The design of this metro system has been influenced quite heavily by the unusual physical geography of the city of Bilbao. Bilbao is in the north of the Pyrenees, and extremely rugged country fronts onto the Atlantic ocean. Bilbao sits in the river valley of the Nervion river. The centre of the city is in a location a few miles up the river where the river loops back upon itself and there is therefore a sizeable flat area inside the loop of the river. However, the city's suburbs lie on the sides of the river and up the sides of a long river valley. The greater city is therefore a long, narrow, straight line.
What does this have to do with the metro? Well, it means that building a metro system to cover the whole city has one less dimension than is normally the case. It is only necessary to build a single line. The valley is sufficiently narrow that wherever people get off, they can walk in the direction perpendicular to the river to their destination.
Except there are two caveats.
Firstly, in the very centre of the city where the river loops back on itself, the valley is too wide for short walks to all destinations. This problem has been solved by simultaneously building a new tram line that follows the loop of the river, particularly to take people from the centre of town and metro stops to the Guggenheim museum.
Secondly, like with most port cities on rivers, there is a point below which there are no more downstream bridges. (As is also common with port cities, this is a fair way upstream, so that the river can be navigable a fair way upstream).
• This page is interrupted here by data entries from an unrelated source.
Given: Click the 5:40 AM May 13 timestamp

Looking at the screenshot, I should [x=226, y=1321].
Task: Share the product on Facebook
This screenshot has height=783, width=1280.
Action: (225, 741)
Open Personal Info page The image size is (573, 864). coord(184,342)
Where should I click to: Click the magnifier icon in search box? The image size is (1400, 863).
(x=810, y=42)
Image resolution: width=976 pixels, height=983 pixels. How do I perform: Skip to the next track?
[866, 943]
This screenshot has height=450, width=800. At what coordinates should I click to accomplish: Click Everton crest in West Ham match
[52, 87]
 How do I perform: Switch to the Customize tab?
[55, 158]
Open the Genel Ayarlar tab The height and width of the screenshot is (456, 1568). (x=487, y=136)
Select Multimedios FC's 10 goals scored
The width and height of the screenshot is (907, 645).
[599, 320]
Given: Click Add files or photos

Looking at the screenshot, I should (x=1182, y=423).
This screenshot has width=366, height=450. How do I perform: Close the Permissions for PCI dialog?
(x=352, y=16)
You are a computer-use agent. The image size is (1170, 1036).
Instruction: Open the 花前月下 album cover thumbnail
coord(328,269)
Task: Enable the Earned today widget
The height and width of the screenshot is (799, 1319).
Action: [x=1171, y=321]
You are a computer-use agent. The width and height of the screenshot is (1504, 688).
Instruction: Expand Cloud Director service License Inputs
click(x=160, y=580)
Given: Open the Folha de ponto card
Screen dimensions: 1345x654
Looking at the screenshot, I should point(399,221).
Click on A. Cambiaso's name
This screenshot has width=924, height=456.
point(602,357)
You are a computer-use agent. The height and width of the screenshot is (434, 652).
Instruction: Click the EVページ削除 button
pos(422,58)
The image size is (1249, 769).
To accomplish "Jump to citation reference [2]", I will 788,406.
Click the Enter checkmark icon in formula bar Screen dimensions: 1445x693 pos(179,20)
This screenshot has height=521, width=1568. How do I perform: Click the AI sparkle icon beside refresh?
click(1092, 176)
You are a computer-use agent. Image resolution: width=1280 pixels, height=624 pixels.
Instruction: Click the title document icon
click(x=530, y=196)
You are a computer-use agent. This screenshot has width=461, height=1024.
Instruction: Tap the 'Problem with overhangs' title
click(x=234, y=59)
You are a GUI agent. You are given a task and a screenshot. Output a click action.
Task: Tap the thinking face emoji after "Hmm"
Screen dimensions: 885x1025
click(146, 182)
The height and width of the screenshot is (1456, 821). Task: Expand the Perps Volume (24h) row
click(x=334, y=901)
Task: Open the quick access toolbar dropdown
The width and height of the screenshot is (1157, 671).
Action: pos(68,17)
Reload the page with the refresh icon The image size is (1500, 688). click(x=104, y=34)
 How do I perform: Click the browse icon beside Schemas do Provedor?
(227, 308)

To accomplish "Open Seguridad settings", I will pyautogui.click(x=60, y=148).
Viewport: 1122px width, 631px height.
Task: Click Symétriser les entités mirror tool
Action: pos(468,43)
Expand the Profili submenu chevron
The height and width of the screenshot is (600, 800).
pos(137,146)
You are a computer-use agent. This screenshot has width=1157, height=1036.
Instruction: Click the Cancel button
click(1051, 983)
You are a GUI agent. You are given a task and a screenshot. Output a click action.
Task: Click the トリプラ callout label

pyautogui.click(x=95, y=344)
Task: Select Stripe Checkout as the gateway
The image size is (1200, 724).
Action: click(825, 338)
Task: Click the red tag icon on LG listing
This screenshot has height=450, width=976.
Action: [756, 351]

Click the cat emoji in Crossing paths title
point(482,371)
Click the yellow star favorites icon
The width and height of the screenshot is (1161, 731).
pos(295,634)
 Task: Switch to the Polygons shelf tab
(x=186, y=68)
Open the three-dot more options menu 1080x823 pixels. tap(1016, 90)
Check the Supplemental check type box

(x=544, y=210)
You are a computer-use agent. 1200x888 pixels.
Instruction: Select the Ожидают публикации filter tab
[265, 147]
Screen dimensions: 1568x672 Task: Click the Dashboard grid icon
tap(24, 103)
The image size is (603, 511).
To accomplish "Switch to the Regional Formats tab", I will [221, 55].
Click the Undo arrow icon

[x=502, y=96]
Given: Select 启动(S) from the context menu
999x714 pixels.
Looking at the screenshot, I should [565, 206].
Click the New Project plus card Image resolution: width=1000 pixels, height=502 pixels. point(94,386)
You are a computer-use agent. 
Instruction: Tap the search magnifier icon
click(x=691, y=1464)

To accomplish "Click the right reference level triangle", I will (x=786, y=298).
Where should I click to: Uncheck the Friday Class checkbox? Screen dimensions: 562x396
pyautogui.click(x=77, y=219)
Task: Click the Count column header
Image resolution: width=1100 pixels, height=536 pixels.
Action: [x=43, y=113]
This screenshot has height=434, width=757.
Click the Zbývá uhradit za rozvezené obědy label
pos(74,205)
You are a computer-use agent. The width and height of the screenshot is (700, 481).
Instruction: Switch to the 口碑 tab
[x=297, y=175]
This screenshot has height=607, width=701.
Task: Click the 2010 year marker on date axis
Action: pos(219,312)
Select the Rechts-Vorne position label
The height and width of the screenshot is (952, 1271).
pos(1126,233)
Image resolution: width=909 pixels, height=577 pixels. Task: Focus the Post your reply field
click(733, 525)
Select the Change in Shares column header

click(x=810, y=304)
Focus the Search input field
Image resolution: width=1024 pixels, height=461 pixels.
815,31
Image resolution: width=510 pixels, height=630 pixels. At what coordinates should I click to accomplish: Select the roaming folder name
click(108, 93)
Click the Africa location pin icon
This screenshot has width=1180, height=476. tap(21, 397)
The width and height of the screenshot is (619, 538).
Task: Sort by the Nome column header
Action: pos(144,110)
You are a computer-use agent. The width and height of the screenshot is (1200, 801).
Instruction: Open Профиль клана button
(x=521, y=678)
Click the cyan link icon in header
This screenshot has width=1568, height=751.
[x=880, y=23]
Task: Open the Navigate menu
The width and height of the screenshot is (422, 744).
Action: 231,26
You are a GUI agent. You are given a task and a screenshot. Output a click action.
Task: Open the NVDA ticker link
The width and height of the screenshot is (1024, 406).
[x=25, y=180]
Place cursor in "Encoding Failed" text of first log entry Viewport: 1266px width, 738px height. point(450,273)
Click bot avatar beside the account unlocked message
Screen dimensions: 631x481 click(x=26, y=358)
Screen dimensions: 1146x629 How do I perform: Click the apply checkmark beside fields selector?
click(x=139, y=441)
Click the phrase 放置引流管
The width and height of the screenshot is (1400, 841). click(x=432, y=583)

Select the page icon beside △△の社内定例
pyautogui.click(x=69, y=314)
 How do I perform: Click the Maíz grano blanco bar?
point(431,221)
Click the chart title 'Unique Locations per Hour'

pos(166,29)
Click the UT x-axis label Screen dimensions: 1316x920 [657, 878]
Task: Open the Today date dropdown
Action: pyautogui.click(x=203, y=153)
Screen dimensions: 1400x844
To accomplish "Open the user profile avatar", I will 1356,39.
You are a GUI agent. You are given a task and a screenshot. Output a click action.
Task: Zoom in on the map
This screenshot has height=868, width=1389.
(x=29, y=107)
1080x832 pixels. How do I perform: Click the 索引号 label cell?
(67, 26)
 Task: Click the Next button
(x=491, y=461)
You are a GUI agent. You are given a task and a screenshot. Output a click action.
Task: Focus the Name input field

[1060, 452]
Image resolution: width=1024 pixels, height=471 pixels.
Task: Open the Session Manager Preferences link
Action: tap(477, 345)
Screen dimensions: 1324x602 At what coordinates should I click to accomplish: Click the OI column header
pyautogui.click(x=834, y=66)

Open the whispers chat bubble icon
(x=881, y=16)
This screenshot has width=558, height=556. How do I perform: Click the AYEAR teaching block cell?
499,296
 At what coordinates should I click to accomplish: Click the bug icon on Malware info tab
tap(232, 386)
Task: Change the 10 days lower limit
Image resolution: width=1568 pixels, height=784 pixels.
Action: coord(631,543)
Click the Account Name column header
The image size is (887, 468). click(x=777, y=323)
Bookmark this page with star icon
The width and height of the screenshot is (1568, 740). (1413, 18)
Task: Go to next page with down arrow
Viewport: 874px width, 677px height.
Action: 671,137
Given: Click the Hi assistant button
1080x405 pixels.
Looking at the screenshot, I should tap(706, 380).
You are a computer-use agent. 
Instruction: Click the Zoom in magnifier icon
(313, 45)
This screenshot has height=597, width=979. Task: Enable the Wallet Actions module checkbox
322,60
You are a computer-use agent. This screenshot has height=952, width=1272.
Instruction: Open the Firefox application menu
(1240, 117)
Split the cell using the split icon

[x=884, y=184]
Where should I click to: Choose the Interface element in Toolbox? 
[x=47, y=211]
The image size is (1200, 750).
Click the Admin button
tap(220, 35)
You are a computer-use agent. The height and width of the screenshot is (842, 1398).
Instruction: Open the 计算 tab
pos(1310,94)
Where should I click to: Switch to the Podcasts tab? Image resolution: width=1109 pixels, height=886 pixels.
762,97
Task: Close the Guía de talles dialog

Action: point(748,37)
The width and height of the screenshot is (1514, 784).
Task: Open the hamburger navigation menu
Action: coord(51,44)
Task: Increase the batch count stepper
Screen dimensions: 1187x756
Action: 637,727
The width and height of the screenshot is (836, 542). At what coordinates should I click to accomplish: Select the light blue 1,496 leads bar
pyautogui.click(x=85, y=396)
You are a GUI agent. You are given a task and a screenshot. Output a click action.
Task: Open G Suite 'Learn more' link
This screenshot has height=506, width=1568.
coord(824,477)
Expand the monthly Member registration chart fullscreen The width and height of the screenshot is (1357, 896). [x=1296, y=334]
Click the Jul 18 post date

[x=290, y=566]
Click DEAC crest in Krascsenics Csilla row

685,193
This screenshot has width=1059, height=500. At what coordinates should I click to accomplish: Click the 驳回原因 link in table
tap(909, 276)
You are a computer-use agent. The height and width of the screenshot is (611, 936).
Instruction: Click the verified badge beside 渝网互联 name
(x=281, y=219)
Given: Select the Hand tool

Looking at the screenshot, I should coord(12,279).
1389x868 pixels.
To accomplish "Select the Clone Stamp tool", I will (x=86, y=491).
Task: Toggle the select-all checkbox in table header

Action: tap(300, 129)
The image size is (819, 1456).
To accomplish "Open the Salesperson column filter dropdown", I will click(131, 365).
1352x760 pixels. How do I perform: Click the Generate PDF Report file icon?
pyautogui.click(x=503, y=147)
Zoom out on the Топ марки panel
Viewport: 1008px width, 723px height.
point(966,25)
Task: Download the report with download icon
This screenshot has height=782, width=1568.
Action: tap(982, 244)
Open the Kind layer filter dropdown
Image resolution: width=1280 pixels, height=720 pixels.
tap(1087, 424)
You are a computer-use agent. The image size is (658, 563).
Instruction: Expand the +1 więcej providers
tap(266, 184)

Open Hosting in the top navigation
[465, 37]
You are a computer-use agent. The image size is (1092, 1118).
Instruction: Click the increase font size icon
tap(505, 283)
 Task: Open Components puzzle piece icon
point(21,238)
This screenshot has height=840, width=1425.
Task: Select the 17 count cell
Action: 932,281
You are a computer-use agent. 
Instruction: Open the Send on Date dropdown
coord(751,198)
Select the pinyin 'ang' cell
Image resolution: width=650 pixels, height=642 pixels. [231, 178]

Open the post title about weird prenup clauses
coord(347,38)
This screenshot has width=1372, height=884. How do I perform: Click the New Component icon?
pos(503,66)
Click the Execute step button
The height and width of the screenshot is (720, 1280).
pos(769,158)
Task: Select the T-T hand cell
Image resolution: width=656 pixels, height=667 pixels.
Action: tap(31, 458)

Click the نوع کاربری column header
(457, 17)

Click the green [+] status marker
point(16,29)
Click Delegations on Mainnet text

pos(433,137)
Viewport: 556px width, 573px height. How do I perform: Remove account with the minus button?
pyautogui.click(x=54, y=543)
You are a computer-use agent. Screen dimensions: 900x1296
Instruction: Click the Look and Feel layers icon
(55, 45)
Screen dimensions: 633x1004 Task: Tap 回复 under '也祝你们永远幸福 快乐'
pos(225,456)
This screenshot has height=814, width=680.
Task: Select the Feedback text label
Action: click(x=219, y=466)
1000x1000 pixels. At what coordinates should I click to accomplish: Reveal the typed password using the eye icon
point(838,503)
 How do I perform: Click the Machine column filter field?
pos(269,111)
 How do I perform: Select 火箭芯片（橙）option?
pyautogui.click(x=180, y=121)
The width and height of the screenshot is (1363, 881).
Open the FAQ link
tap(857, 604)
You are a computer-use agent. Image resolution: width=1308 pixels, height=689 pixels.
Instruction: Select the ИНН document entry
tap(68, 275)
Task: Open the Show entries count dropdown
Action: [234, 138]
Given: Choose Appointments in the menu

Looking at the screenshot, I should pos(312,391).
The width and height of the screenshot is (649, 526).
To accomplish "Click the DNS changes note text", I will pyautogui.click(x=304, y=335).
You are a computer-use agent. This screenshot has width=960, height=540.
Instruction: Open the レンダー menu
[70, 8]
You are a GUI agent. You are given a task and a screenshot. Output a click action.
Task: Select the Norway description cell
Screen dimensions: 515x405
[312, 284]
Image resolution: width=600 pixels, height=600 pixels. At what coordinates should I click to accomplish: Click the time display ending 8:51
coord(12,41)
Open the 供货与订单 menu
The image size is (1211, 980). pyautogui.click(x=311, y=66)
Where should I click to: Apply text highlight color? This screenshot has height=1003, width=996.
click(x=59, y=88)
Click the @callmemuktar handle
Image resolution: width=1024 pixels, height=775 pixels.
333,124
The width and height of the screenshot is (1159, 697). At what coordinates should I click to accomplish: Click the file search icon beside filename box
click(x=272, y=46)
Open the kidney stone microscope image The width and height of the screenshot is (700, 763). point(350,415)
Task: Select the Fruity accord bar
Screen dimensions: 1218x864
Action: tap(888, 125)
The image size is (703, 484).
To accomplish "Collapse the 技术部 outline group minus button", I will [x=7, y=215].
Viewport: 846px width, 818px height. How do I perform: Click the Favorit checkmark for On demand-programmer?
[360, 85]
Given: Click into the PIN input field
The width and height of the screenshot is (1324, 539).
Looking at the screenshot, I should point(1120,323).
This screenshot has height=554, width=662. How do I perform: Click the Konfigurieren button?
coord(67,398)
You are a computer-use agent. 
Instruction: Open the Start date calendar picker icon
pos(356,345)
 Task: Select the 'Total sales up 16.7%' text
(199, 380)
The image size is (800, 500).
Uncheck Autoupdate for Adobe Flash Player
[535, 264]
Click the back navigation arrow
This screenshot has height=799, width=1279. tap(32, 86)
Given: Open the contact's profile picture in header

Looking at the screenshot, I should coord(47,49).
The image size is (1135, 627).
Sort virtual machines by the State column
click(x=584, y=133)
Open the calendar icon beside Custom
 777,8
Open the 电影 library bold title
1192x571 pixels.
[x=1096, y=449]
At this point, the metro line forks, and has two branches parallel to each other on either side of the river. (One of these is not yet complete).
This works well, and does a fine job of connecting the downstream suburbs to the city upstream. Of course, what it does not do is bring people living on opposite sides of the river closer together. For that, some bridges do need to be built.
The metro system has a couple of other items of note. For one thing, rather than being at or below river level, in some cases the metro line has instead been dug inside the steep banks of the river. An interesting consequence of this is that whenever there is a side valley going off the main river valley, the metro line comes out of the side of a hill, goes through an elevated section over the tributary river, and then enters a hill on the other side of the tributary valley. It is quite spectacular.
Finally, the architecture of the metro system is nice. The stations were designed by Sir Norman Foster, and are spacious. It is a very non-claustrophobic metro system. (A lot of them are quite like the Canary Wharf tube station on the Jubilee Line in London, also designed by Norman Foster). The tunnels are wide, and its a very pleasant system to ride on.
Of course, none of this answers any questions about whether the system is economic. EU money has probably paid for a fair portion of it. However, as a piece of design it is very nice, and it demonstrates how much better the design of such things is today, even to those built only 20 years ago.